Przypomnijmy, że autorem petycji jest geodeta z Polic Paweł Myłka. Jak podkreśla, nie chce rozstrzygać meritum sporu między prezesem UODO a GGK, ale w jego ocenie nie powinien być on rozwiązywany w ten sposób. „W moich oczach wszystkie te osoby powinny ze sobą współpracować przy rozwiązywaniu takich problemów, a sprawy sporne załatwiać w oparciu o merytoryczną rozmowę. Rozmowę popartą szeregiem argumentów, mającą jednocześnie na uwadze dobro społeczne i interes obywateli. Jednak w wypadku sporu o numery ksiąg wieczystych o merytorycznej rozmowie raczej mowy być nie może” – czytamy w petycji, pod którą zebrano 173 podpisy. Pierwsza kara (w wysokości 100 tys. zł) została nałożona na GGK w lipcu za rzekome utrudnianie kontrolerom UODO działań kontrolnych dotyczących udostępniania numerów ksiąg wieczystych na Geoportalu. Decyzja o drugiej karze (w tej samej wysokości) została podjęta pod koniec sierpnia. Dotyczy ona już meritum tej kontroli, a więc udostępniania numerów KW bez podstawy prawnej, co zdaniem prezesa UODO łamie unijne rozporządzenie RODO. Główny geodeta kraju odwołał się od obu tych decyzji do Wojewódzkiego Sądu Administracyjnego.

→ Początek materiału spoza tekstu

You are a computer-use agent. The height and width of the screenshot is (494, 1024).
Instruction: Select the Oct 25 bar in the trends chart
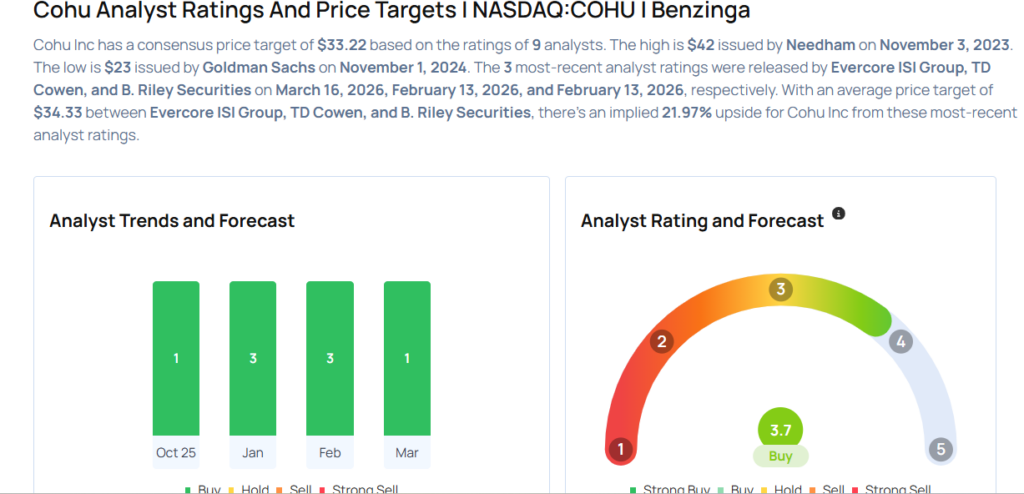(x=176, y=358)
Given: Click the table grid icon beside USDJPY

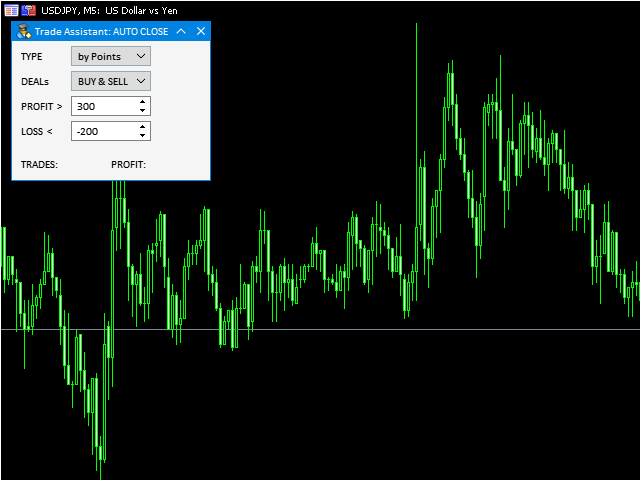Looking at the screenshot, I should (x=10, y=9).
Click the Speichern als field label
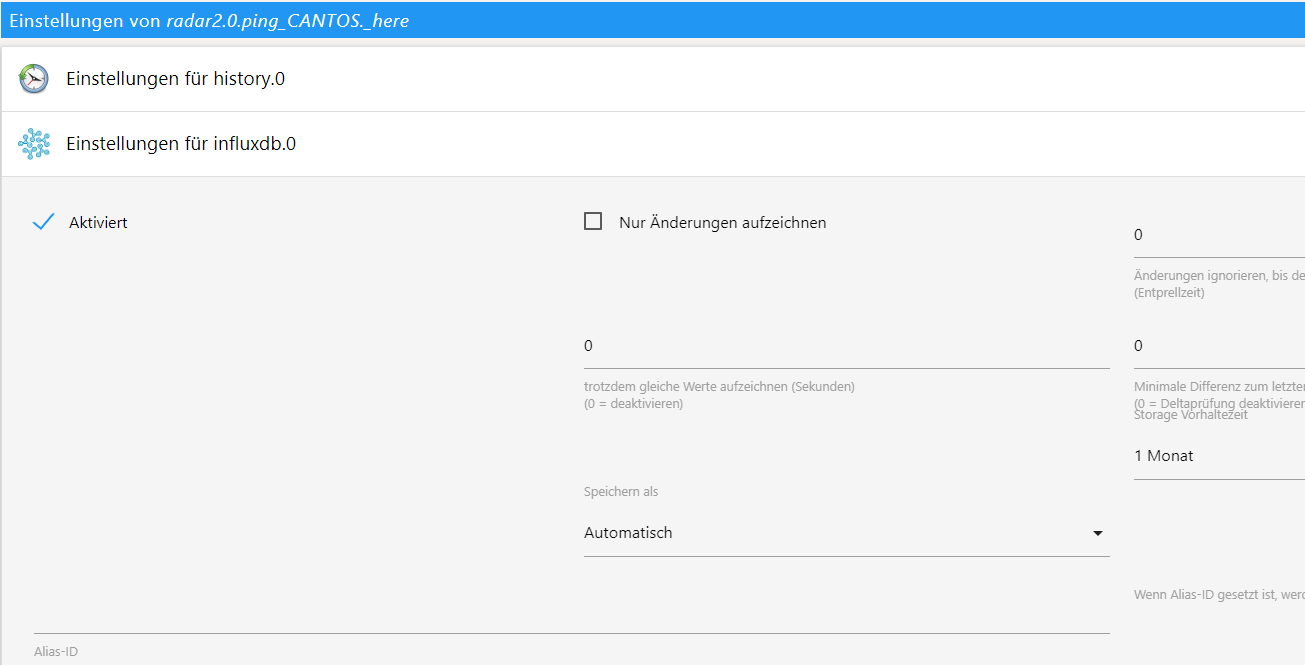 coord(621,492)
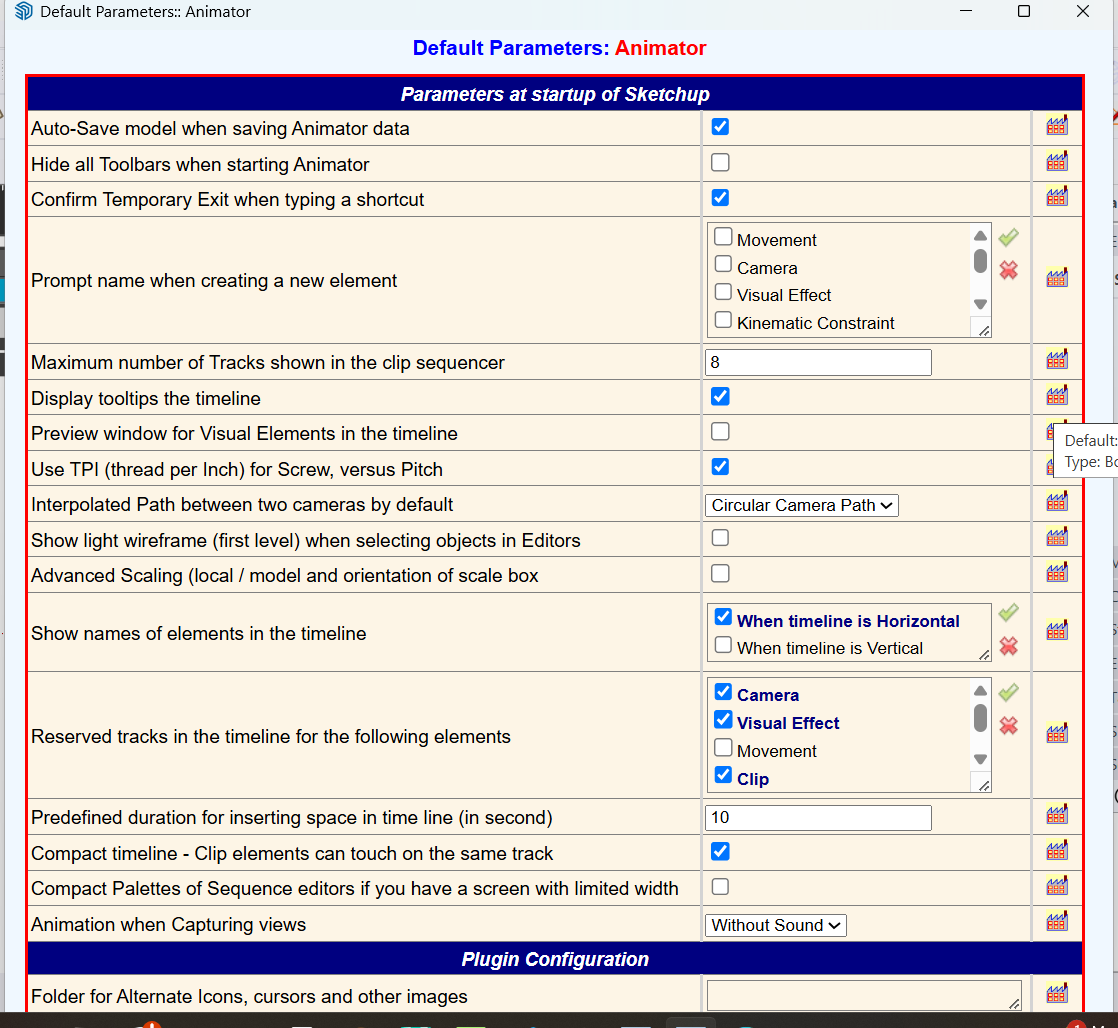Click scroll-up arrow in prompt name list
Viewport: 1118px width, 1028px height.
click(x=980, y=237)
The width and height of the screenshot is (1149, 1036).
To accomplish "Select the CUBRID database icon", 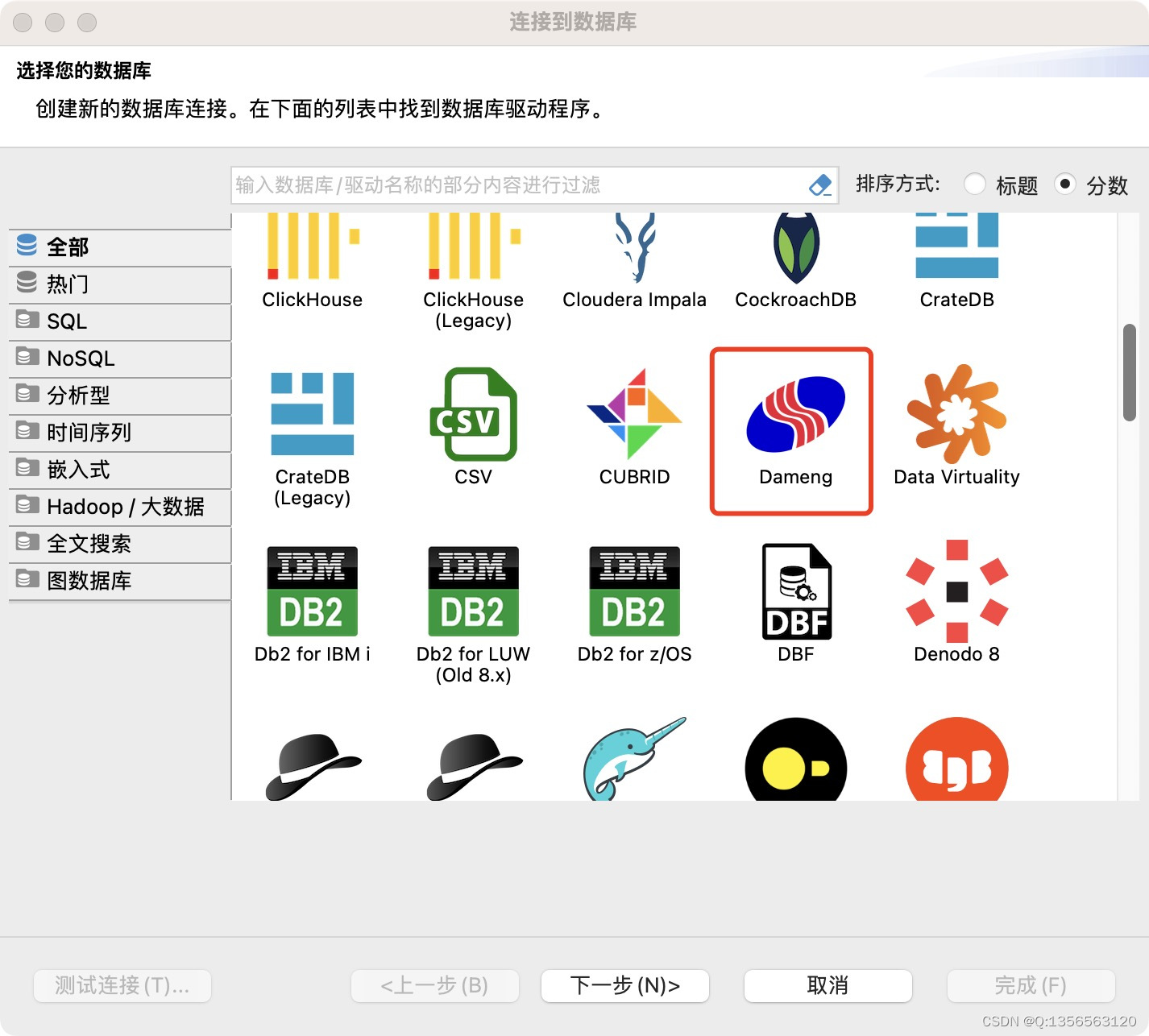I will click(633, 416).
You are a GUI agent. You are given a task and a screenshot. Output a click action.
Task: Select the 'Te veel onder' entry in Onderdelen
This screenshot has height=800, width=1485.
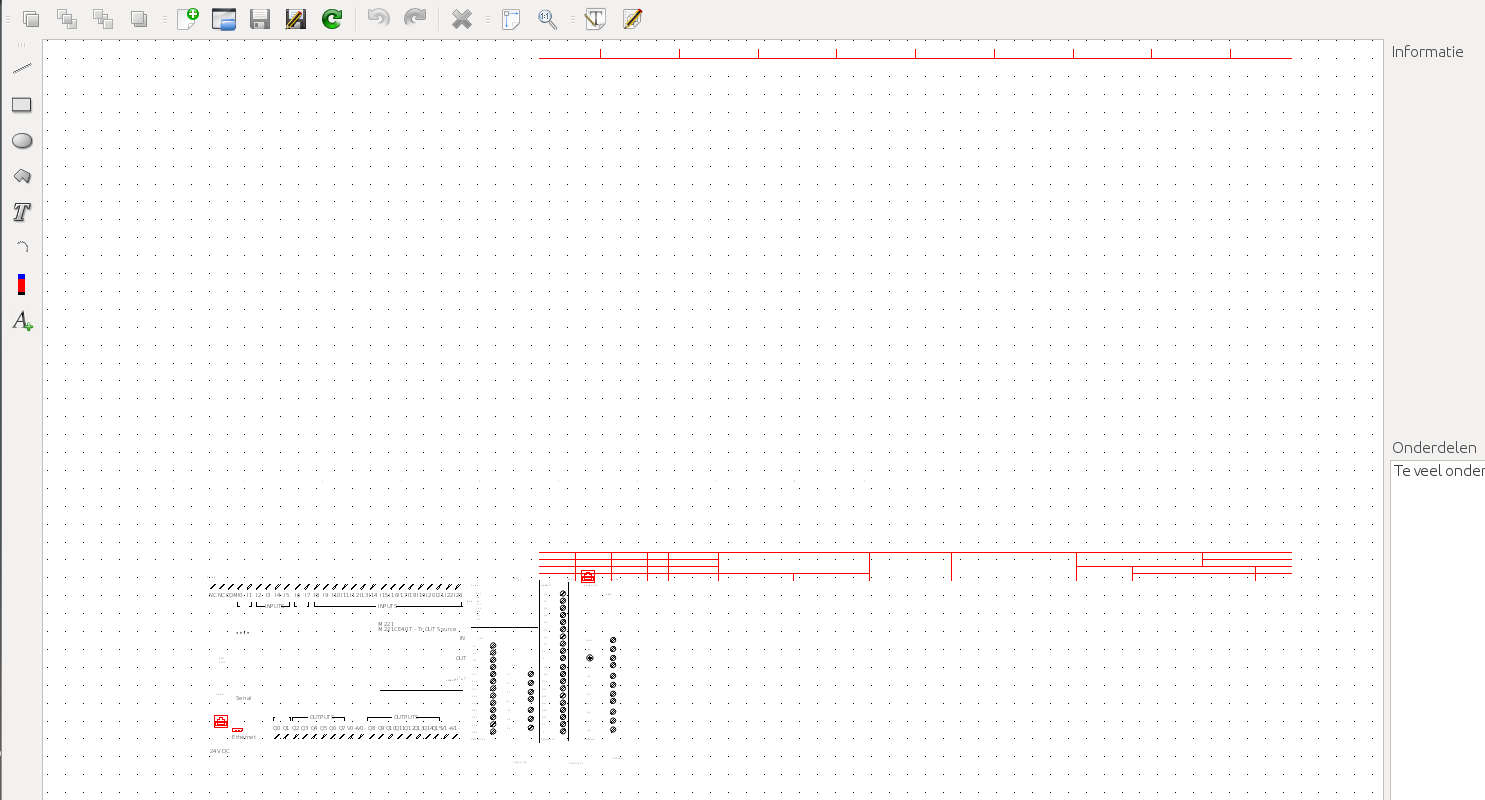click(1438, 471)
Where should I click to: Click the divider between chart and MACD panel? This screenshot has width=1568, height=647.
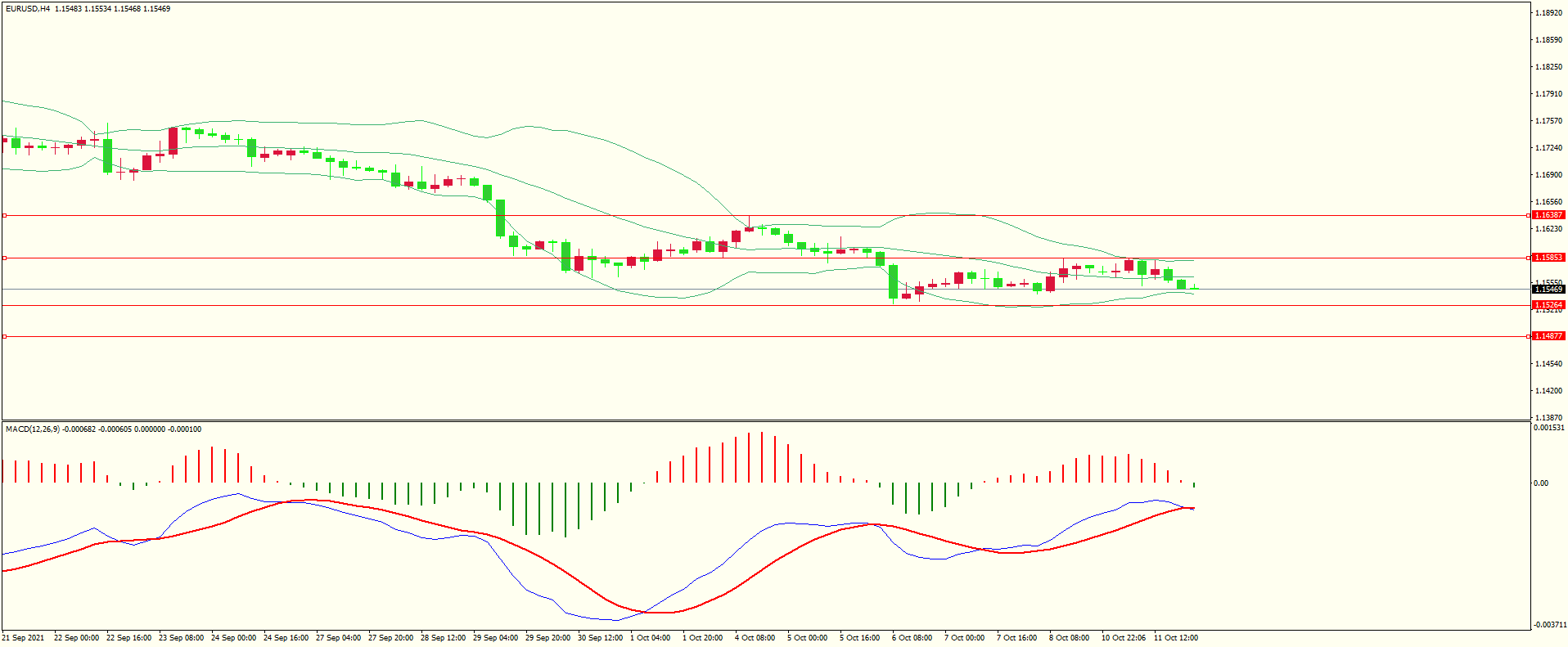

Na petycję Pawła Myłki odpowiedział dyrektor urzędu Robert Tyszewicz. Na wstępie wyjaśnia, że pismo zostało rozpatrzone jako wniosek, gdyż nie spełnia wymogów petycji określonych w przepisach. Dalej tłumaczy, że „decyzje, o których mowa w Pana piśmie, zostały wydane na podstawie ustalonego stanu faktycznego i w oparciu o obowiązujące przepisy prawa. (…) Prezes Urzędu Ochrony Danych Osobowych nie ma prawa kierować się pozaprawnymi przesłankami przy wydawaniu decyzji”. Na koniec informuje, że zgodność decyzji z prawem będzie podlegała ocenie w toku postępowania sądowo-administracyjnego, gdyż zostały one zaskarżone przez GGK do WSA w Warszawie.